Re: How to use a locally built worker image?

2019-11-06 Thread Valentyn Tymofieiev
>
> Anyway, I agree with Thomas that implicitly running `docker pull` is
> confusing and requires some adjustments to work around. The user can always
> run `docker pull` themselves if that's the intention.


I understand that implicit pull may come across as surprising. However I
see the  required adjustments as a better practice.

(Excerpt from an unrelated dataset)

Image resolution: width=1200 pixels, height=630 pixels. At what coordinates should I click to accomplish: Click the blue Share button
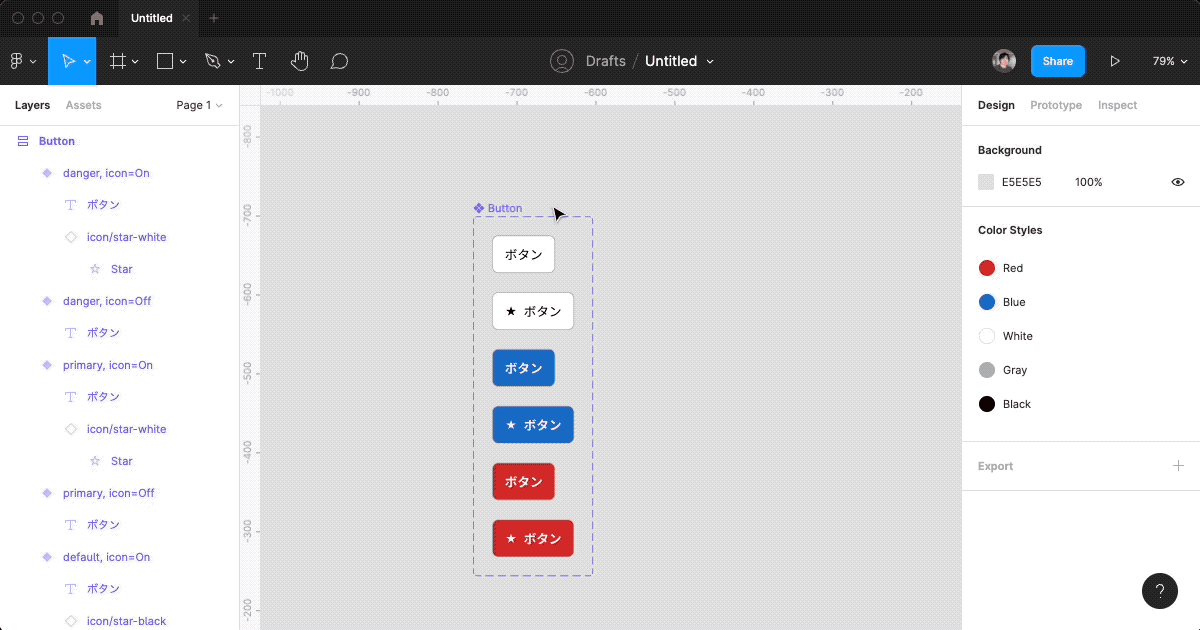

I would argue that
customized containers images should not reuse the same  name:tag
combination, and it would also help the users avoid a situation where a
runner may use a different container image in different execution
environments.
It may also help avoid issue where a user reports an issue with Beam, that
others cannot reproduce only because a user was running a customized
container on their local machine (and forgot about it).
Also, if a users' pipeline is relies on a  container image released by Beam
( or maybe a third party), external updates to such container image may not
propagate to the pipeline workflow without an explicit pull. Always pulling
the image may help to ensure a more deterministic behavior.

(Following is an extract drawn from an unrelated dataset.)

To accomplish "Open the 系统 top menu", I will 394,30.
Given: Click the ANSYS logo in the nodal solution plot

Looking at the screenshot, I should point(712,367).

On Wed, Nov 6, 2019 at 10:38 AM Kyle Weaver  wrote:

> Bumping this thread from the other one [1].
>
> > 1. Read sdk version from gradle.properties and use this as the default
> tag. Done with Python, need to implement it with Java and Go.
>
> 100% agree with this one. Using the same tag for local and release images
> has already caused a good deal of confusion. Filed BEAM-8570 and BEAM-8571
> [2][3].
>
> > 2. Remove pulling images before executing docker run command. This
> should be fixed for Python, Java and Go.
>
> Valentyn (from [1]):
> > I think pulling the latest image for the current tag is actually a
> desired behavior, in case the external image was updated (due to a bug fix
> for example).
>
> There's a PR for this [4]. Once we fix the default tag for Java/Go
> containers, the dev and release containers will be distinct, which makes it
> seldom important whether or not the image is `docker pull`ed. Anyway, I
> agree with Thomas that implicitly running `docker pull` is confusing and
> requires some adjustments to work around. The user can always run `docker
> pull` themselves if that's the intention.
>
> [1]
> https://lists.apache.org/thread.html/0f2ccbbe7969b91dc21ba331c1a30d730e268cc0355c1ac1ba0b7988@%3Cdev.beam.apache.org%3E
> [2] https://issues.apache.org/jira/browse/BEAM-8570
> [3] https://issues.apache.org/jira/browse/BEAM-8571
> [4] https://github.com/apache/beam/pull/9972
>
> On Wed, Oct 2, 2019 at 5:32 PM Ahmet Altay  wrote:
>
>> I do not believe this is a blocker for Beam 2.16. I agree that it would
>> be good to fix this.
>>
>> On Wed, Oct 2, 2019 at 3:15 PM Hannah Jiang 
>> wrote:
>>
>>> Hi Thomas
>>>
>>> Thanks for bring this up.
>>>
>>> Now Python uses sdk version as a default tag, while Java and Go use
>>> latest as a default tag. I agree using latest as a tag is problematic. The
>>> reason only Python uses sdk version as a default tag is Python has
>>> version.py so the version is easy to read. For Java and Go, we need to read
>>> it from gradle.properties when creating images with the default tag and
>>> when setting the default image.
>>>
>>> Here is what we need to do:
>>> 1. Read sdk version from gradle.properties and use this as the default
>>> tag. Done with Python, need to implement it with Java and Go.
>>> 2. Remove pulling images before executing docker run command. This
>>> should be fixed for Python, Java and Go.
>>>
>>> Is this a blocker for 2.16? If so and above are too much work for 2.16
>>> at the moment, we can hardcode the default tag for release branch for now.
>>>
>>> Using timestamp as a tag is an option as well, as long as runners know
>>> which timestamp they should use.
>>>
>>> Hannah
>>>
>>> On Wed, Oct 2, 2019 at 10:13 AM Alan Myrvold 
>>> wrote:
>>>
 Yes, using the latest tag is problematic and can lead to unexpected
 behavior.
 Using a date/time or 2.17.0.dev-$USER tag would be better. The
 validates container shell script uses a datetime
 
 tag, which allows a unique name if no two tests are run in the same second.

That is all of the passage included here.